Game 6 followed the erratic script. The home team dominated the third and cruised the fourth. Robert Horry came up villainous. David West barely got up at all. It would take a Game 7 to decide the series, the biggest game in franchise history, and we had three whole days to think about it.

Some say we didn't believe. The crowd was nervous, the Spurs played to win while we played not to lose. Maybe. For the first time in seven games, the visitors owned the third quarter, building up a 15-point lead as we entered the final frame. The crowd remained loud and boisterous, but between the roars you could just about hear the sound of 18,000 hearts breaking. We couldn't go out like this.
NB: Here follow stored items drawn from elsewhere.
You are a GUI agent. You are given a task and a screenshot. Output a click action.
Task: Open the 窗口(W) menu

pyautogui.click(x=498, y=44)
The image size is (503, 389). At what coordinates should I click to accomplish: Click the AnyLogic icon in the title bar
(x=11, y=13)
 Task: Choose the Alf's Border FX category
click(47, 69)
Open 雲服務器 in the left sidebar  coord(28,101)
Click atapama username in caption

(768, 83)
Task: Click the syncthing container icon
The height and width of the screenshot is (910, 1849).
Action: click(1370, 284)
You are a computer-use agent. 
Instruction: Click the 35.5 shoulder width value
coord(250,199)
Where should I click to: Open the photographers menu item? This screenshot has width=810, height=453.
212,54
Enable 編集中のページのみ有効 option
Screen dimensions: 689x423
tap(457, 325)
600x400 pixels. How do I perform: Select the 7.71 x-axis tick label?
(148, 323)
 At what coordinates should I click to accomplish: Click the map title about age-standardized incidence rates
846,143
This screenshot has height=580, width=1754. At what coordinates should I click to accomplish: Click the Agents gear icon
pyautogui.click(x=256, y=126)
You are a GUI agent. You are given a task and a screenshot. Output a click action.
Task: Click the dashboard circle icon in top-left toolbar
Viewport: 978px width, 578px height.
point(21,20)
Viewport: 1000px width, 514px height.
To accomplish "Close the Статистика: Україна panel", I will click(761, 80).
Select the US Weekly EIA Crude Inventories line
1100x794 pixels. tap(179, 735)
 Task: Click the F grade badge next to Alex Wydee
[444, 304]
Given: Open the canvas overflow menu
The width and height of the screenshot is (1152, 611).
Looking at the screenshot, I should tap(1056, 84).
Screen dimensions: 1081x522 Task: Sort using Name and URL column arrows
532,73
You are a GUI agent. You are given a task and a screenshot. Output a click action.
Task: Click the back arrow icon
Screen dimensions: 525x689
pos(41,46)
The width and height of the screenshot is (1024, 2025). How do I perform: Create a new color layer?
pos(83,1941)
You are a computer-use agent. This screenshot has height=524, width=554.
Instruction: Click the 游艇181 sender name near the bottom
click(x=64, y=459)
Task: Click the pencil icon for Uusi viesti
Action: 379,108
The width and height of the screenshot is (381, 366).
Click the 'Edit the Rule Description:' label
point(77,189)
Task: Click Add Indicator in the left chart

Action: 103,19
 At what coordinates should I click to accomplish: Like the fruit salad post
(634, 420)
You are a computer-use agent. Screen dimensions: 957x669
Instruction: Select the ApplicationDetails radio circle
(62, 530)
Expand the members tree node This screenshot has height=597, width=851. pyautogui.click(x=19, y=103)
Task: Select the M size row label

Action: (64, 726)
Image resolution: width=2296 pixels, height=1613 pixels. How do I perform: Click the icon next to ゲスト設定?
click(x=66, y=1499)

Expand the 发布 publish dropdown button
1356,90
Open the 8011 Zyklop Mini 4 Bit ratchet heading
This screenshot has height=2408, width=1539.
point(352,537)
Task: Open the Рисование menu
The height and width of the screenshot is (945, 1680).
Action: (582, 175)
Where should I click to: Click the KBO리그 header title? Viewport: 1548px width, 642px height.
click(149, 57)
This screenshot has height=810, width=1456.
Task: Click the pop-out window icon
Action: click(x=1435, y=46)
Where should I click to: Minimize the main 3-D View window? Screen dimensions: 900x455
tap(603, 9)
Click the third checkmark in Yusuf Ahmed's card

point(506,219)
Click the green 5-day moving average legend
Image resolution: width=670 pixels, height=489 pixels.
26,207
And we didn't. Sure, we lost the game, but not before we scared the living shit out of those Spurs. Final minute of a Game 7 against the defending champs, and we were right there. No shame in that, and the crowd full of newborn basketball fans knew it, too. As the final seconds ticked off the clock, the season decidedly over, enough people were left in the stands to put that December 5th crowd to shame. We finished it out with a standing ovation for a magical season, knowing we have many more ahead of us here in New Orleans. And finally, it seems the rest of the world knows that, too.

I sat back down as the crowd filed out of Game 7, watching the memories of the past five months flash by on the big screen. Fifteen, maybe twenty minutes later, after the screen had gone black, the music had stopped and a second security dude had told me to get the hell out, I was finally ready to leave. As is the case with a great movie, I just couldn't do it until I'd watched those credits roll.